Tantangan utama adalah membuat Aik mau mengerjakan semua soal. Dan karena aku tidak terlibat langsung di arena, pertempuran harus dilakukan oleh guru-gurunya, sementara aku dari jarak jauh cuma bisa memberi masukan dan berdoa.

Hari Ketiga.

Catatan belajar. Malam ini aku mencoba memberi Aik simulasi soal. Jadi bukan sekedar mengulang pelajaran. God I should have been doing this since the beginning!
Aku menyiapkan soal pilihan ganda. Aku minta dia baca sendiri. Dan menuliskan sendiri operasional matematikanya. No Problem. Tapi Aik menolak menyilang jawaban yang benar.
'X salah. Ini benar. Benar tidak boleh X'
Oh my God. Silang adalah tanda salah. Kenapa jawaban benar harus disilang?
'Dilingkari boleh?' tanyaku.
'Boleh,' katanya.
Aku langsung kontak kedua gurunya tentang ini. 'Besok dilingkari saja, kalau begitu,' kata Bu Guru.



Catatan Tes.
Aik mengerjakan tes dengan gembira. Membaca sendiri dan tidak dituntuni. Selesai 21 dari 30 soal.
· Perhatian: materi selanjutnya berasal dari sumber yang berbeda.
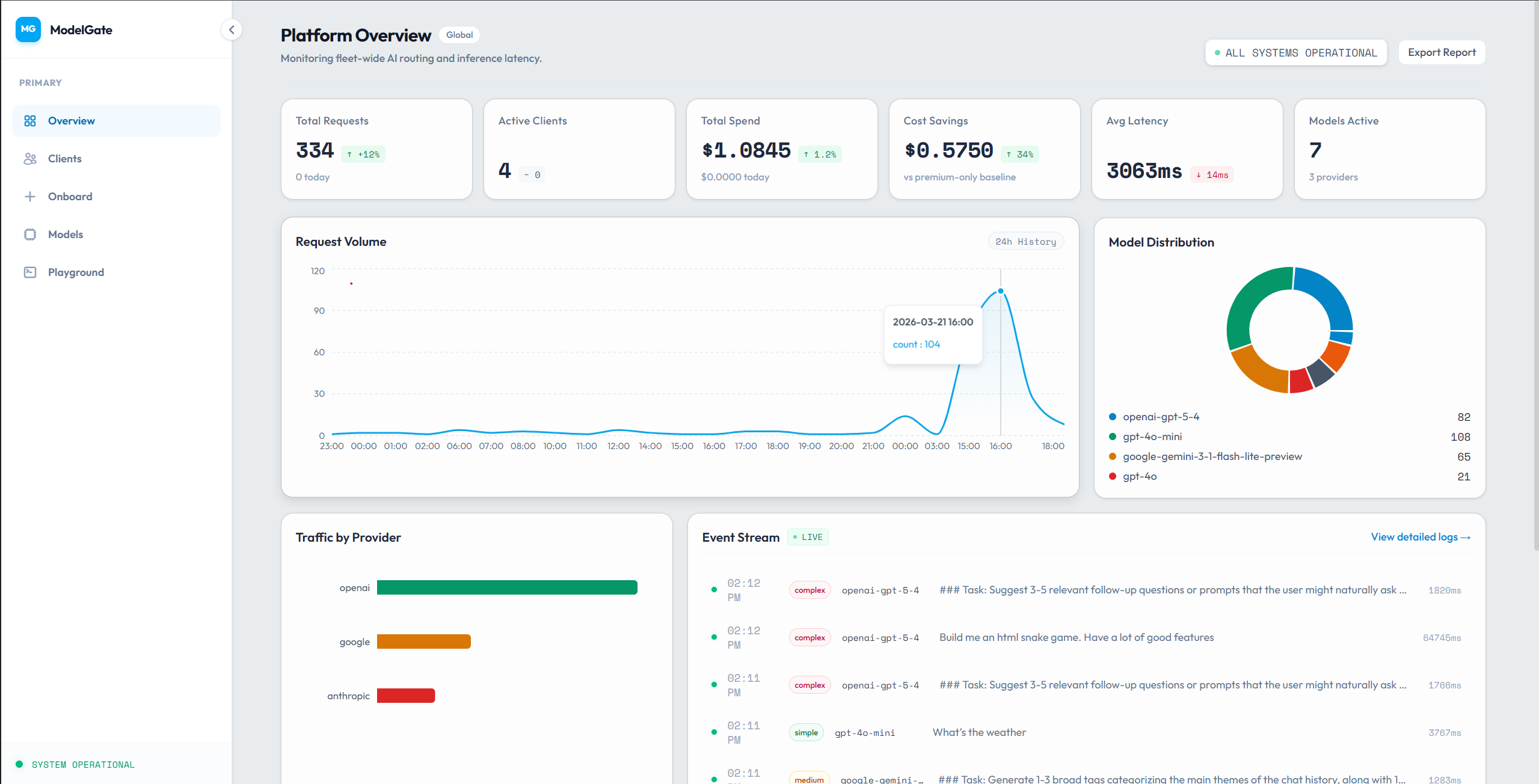Image resolution: width=1539 pixels, height=784 pixels.
Task: Open the 24h History selector on Request Volume
Action: 1025,241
Catatanku untuk Shadow Teacher: kita (termasuk saya) sering underestimate Aik. Padahal yang dibutuhkan Aik adalah kepercayaan bahwa dia bisa. Bukan ketidakpercayaan dan uluran bantuan untuk hal yang tidak dia butuhkan.
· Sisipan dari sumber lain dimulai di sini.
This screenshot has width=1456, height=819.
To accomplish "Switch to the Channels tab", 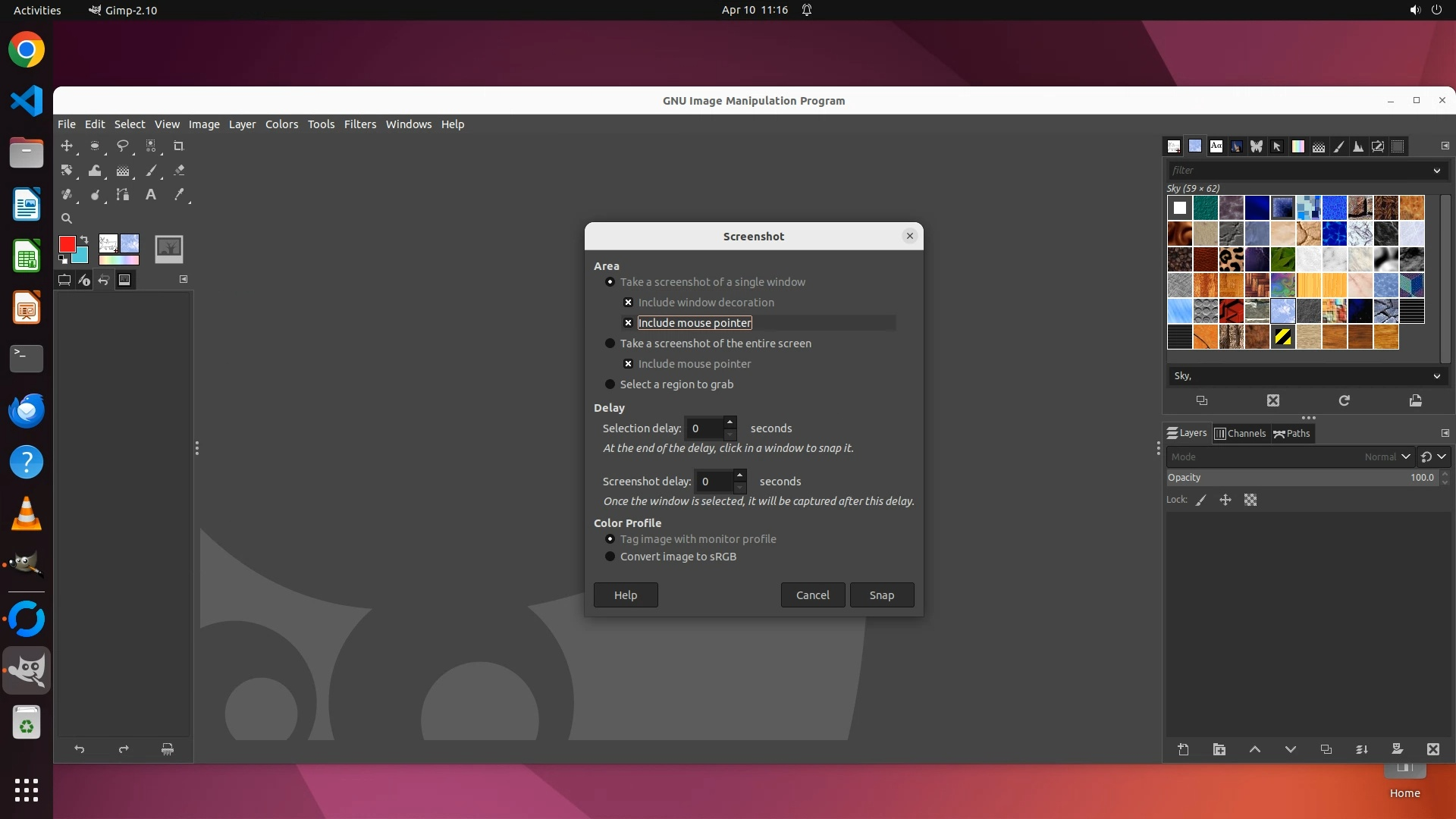I will click(1240, 434).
Masih ada kesempatan untuk menyelesaikan dua materi tes tema sebelumnya yang belum tuntas. Ini salah satu hal yang kusuka dari sekolah tempat Aik belajar. Di kelas awal, anak benar-benar dibikin nyaman, dijauhkan dari stres, dibikin gembira. Guru berusaha mengenali dan mengikuti cara belajar yang efektif untuk tiap anak, terlebih ABK.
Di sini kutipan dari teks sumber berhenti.